GIVEN DATA =
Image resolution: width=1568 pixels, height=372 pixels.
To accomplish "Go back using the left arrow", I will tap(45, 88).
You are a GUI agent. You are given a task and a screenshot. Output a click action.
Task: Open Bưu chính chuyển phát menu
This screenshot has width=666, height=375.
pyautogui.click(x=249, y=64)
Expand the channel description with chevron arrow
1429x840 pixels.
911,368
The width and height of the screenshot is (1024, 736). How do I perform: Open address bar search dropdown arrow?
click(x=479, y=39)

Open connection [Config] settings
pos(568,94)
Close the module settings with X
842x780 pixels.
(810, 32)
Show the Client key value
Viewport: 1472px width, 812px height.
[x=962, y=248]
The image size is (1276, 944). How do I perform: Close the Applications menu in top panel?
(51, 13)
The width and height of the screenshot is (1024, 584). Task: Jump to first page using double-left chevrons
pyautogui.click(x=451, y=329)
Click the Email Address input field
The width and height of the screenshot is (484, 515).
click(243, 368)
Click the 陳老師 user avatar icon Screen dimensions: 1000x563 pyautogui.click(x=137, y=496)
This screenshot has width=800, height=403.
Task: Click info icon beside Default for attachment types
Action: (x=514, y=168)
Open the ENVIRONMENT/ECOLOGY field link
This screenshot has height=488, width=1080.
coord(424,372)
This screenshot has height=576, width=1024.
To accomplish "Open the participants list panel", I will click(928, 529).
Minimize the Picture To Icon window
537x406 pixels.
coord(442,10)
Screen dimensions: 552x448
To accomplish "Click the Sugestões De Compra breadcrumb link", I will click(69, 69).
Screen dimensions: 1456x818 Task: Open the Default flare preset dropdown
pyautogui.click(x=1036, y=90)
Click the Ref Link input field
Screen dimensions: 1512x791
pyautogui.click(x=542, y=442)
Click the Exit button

EXERCISE DESCRIPTION = Collect every line of the material above that contains the word "This".

EXPECTED ANSWER =
This screenshot has width=666, height=375.
This screenshot has width=800, height=403.
This screenshot has height=488, width=1080.
This screenshot has height=576, width=1024.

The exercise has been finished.